THE WICKER MAN
Royaume-Uni – 1973
Support : UHD 4K & Bluray
Genre : Fantastique
Réalisateur : Robin Hardy
Acteurs : Edward Woodward, Christopher Lee, Britt Ekland, Ingrid Pitt, Diane Cilento
Musique : Paul Giovanni
Image : 1.85 16/9
Son : DTS HD Master Audio 2.0 mono Anglais, Français et Allemand
Sous-titres : Français, Allemand.
Durée : 94 minutes
Éditeur : Studio Canal
Date de sortie : 27 septembre 2023
LE PITCH
Le sergent Howie de la police de Western Highland arrive à Summerisle, une petite île privée de la côte ouest de l’Ecosse, pour enquêter sur la disparition présumée d’une jeune fille. Ce qui commence comme une enquête de routine devient une confrontation entre le policier dévot et les étranges coutumes et rituels ayant cours à Summerisle.
L’île nue
Considéré aujourd’hui comme l’un des plus importants films d’horreur anglais, vénéré comme une véritable œuvre culte, The Wicker Man reste un film scarifié, longtemps ignoré, mais qui se révèle plus imposant que jamais ces dernières désormais grâce à un élégant Final Cut et désormais une restauration 4K miraculeuse.
Un troisième montage pour un film qui connut certes une belle réception critique lors de sa sortie en 73, mais qui fut largement boudé par les spectateurs et surtout par son distributeur. Malgré les colères noires de l’immense Christopher Lee (qui le considère toujours aujourd’hui comme son meilleur film et qui est en tout cas l’un de ses rôles les plus forts), EMI n’hésite ainsi par à en couper toute une partie (entre censure et raccourcissement de durée) afin de le mettre en double programme avec un autre film inexploitable : Ne vous retournez pas de Nicholas Roeg. No comment.

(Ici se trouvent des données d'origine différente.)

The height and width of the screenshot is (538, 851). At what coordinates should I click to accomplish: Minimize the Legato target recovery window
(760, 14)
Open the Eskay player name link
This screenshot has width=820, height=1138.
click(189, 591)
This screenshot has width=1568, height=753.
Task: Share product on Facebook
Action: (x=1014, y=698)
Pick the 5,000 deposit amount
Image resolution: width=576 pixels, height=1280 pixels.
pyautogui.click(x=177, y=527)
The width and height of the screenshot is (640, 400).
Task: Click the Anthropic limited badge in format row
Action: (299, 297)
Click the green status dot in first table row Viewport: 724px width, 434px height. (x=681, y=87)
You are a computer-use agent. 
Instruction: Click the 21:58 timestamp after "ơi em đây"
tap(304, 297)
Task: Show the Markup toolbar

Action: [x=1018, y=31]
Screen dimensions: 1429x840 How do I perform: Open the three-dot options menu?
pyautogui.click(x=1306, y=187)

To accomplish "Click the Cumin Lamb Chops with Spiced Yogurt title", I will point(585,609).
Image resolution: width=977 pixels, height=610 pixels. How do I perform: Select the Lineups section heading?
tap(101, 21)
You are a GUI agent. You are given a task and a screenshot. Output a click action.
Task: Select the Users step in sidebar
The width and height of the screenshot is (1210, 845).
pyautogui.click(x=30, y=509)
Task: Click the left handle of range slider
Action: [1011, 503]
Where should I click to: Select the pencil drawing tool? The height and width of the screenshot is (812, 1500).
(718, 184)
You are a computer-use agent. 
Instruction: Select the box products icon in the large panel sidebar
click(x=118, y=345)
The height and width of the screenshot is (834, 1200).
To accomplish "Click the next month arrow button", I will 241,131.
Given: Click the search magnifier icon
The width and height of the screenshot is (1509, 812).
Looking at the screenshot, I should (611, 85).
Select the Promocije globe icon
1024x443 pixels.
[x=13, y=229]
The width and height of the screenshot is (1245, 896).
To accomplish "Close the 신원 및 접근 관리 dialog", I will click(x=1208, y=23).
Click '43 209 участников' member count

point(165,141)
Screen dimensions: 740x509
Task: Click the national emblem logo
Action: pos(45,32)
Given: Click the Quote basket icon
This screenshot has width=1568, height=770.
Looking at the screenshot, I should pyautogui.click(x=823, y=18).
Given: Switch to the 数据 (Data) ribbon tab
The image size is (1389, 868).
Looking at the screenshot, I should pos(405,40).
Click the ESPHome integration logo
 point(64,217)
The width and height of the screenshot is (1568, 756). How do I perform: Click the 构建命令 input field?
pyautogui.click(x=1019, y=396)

The Wicker Man est donc au départ uniquement visible sous la forme d’un film elliptique, étrange, unique, mais forcément bancale : la sexualité y est moins affirmée que nécessaire certes, mais surtout la caractérisation du personnage central incarné par Edward Woodward (future star de The Equalizer) présentée en introduction passe à la trappe, ainsi que l’intégralité de la première nuit à l’hôtel, pourtant extrêmement chargée en symbolique et permettant l’entrée poétique du Lord Summerisle. En partie reconstitué au début des années 2000, mais dans des conditions techniques assez terribles, le Director’s cut laisse désormais sa place à un Final Cut, adoubé par le réalisateur, permettant un mix équilibré entre une vision complète du film et une version « visionnable ».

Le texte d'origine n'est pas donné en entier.